According to Dr. Nicholson, some patients seen at the Montezuma Creek clinic are on Medicare or carry standard insurance. “Others have a mix, and others are getting all their medications through the Montezuma Creek clinic or through the IHS clinics,” he said. “I have been surprised at the formulary and our ability to get relatively expensive medications for our patients, like biologics and TNF inhibitors. But it takes some creativity to know what is going to work for your patients’ living situation.”
Training more AI/AN dermatologists key
While efforts to increase the culturally respectful and sustainable dermatologic care for AI/AN individuals continue through programs like the continuity clinic at Montezuma Creek, sources interviewed for this story emphasized the importance of training more AI/AN dermatologists. “Of the people who graduate from high school, AIs have the lowest rate of going on to college,” said Dr. Kohn, who serves as a mentor to Mr. Hicks. “Let’s say they get all the way to medical school; it’s about good mentorship and support in what they’re pursuing. We are seeing more AIs in medical school now, something that I personally notice, and I notice it from what Chinle Service Unit tells me. They have received many requests from Native medical students and premed students who want to rotate at Chinle. Native trainees want the experience of being there.”

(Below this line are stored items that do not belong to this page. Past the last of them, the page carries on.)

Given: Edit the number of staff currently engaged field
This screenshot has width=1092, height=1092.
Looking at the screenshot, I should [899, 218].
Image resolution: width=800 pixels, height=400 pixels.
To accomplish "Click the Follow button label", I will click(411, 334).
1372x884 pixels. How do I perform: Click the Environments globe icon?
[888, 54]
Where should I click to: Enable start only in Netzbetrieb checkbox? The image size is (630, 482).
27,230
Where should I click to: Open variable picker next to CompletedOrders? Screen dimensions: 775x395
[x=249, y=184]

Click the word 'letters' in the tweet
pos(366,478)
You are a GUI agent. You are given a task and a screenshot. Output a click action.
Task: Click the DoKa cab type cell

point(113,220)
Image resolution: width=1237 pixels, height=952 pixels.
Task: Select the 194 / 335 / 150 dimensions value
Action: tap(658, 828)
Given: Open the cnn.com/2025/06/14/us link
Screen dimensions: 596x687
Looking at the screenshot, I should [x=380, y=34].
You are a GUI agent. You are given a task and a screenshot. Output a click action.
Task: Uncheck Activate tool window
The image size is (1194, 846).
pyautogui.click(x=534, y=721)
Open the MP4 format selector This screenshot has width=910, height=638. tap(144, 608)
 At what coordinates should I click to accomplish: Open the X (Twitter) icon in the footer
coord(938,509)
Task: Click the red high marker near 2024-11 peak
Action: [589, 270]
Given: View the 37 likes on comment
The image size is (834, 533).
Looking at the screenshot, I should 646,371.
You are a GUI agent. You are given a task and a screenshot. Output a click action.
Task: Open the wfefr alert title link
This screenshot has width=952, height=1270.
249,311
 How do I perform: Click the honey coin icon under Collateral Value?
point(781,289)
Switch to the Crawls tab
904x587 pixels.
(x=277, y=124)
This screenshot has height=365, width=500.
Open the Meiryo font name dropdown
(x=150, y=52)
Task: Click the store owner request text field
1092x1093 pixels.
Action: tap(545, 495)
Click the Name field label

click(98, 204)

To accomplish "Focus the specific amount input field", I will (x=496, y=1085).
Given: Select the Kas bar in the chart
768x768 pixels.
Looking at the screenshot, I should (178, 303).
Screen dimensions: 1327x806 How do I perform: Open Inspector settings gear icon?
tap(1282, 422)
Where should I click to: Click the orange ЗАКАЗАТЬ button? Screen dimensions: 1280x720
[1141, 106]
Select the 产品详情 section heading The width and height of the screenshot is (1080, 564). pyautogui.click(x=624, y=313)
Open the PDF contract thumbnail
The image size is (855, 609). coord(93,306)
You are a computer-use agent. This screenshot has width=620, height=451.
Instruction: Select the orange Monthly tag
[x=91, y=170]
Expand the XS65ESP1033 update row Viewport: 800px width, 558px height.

According to the Association of American Medical Colleges, the number of AI/AN applicants to medical schools increased from 72 in 2020-2021 to 105 in 2021-2022 but dipped slightly to 94 in 2022-2023. Inspired by a passion to serve Pine Ridge or a community like it, Mr. Hicks decided to apply for medical school. While he doesn’t want to “close any doors” on which medical specialty he ultimately chooses to practice, the current front-runner is dermatology, he said, largely because of the influence of Dr. Kohn and two Mayo dermatologists who have become mentors: Molly Lohman, MD, and Hafsa M. Cantwell, MD. “I didn’t see anyone from my background who was a doctor, so having those role models is so important for Native kids to think, ‘I can do this, too,’ and to pursue it,” he said.